When reciprocity was introduced into the political process with the Palestinians and concessions were more tightly controlled, Israel’s political left said it was the mistake of inexperience and nearsighted foiling of the prospects for peace. When it worked, it was seen by the same critics as unrelated to the policy directive but rather as the workings of force majeure.
When Trump triumphed in 2016, critics predicted catastrophe and market collapse. When stocks soared as unemployment declined, wages grew, and taxation eased, the “sophisticated strategists” said it was related to circumstantial market cycles.
When the “Start-Up Nation” moved from an appeasement policy to economic diplomacy, disgruntled writers said that would never work in the Middle East. But when more and more statesmen (not to mention tourists) started to flock to Israel in friendship and in search of the new frontier, the skeptics begrudgingly shrugged again as they enjoyed the fruits of progress.
At a luncheon held a few months ago at one of the most prestigious and distinguished universities in the United States, two of the most notable American scholars of North Korea, who served in Republican and Democratic administrations, deductively determined that a nuclear North Korea is a fait accompli and that economic incentives and deterrence are probably the only available strategies to prevent the use of those weapons. Dismantlement was a non-existent or naive notion.
One scholar went as far as to say that the threat to peace posed by a precarious American president was more severe than the threat of North Korea’s nuclear weapons themselves. The two scholarly pundits were probably wrong.
Something good is happening and it’s getting more difficult to deny.
Today, perhaps like no other time, there is a real chance of disarming North Korea and preventing the nuclearization of Iran. That is the main issue of our time. There is no certainty, but there is a chance. The historic handshake and summit between the two Koreas’ premiers show us that there is hope. Such hope exists today because North Korea’s leadership may realize that its best interest is to disarm. Trump’s ‘erratic’ diplomacy had a key role in that realization.

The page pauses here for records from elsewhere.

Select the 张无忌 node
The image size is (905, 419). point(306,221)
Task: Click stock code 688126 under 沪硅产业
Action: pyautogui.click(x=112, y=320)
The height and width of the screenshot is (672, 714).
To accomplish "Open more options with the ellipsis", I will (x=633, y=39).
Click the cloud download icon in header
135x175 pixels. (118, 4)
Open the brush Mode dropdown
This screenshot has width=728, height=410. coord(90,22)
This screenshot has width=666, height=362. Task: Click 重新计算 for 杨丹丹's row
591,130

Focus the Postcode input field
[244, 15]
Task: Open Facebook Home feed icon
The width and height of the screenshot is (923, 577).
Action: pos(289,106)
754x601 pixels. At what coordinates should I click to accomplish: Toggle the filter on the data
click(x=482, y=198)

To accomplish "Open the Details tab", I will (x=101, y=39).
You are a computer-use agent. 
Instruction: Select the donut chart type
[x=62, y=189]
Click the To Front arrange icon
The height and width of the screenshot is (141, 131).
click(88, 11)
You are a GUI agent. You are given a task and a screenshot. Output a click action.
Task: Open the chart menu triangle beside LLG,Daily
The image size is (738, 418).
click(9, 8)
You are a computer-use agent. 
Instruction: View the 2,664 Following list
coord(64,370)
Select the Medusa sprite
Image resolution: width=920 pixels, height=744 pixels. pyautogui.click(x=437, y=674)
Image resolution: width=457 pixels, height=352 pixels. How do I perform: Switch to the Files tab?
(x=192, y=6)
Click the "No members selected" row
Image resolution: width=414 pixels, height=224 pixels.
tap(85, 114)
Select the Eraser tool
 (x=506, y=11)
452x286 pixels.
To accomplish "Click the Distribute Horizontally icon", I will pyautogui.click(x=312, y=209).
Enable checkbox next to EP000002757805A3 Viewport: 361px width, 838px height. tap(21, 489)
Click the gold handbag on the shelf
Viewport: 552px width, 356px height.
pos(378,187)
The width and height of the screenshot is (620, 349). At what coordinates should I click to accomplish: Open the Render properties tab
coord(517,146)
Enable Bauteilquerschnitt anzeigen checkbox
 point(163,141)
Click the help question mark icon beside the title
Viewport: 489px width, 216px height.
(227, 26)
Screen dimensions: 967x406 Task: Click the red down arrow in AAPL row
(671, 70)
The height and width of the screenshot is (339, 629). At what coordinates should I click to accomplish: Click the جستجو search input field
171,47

President Donald Trump made a significant step of bold leadership towards holding Iran accountable and preventing it from obtaining nuclear weapons by scrapping the misled deal. That “action” of folly should now be replaced with an effective and enforceable agreement.
Now that presidential promises once again have meaning and the truth about decades of Iranian deception has been unveiled for all to see, a realistic agreement must be pursued by the UN Security Council and responsible UN member states. Such an agreement would be the result of relentless diplomacy and steadfast conviction that will advance the prospects for peace in the Middle East and beyond like few agreements before it. Netanyahu, for over 20 years and on every major podium, played a key role in that.
Today, most Middle Eastern leaders understand that Israel is an important part of the solution to their problems rather than being the problem itself. Both Trump and Netanyahu played a big part in that thought transformation.
The policy moves made over the past year and a half, and perhaps most specifically the exit from the Iranian Nuclear deal, are not without risk, but they are based on common sense, valor and historical truths that should eventually increase the hopes for peace.
Like Obama and Peres before them, both Trump and Netanyahu would certainly warrant a Nobel Peace Prize once those feats are met - maybe more so.
The author is a visiting scholar at Georgetown University and a research fellow at the International Institute for Counterterrorism in Herzliya. The opinions expressed in this piece are those of his own.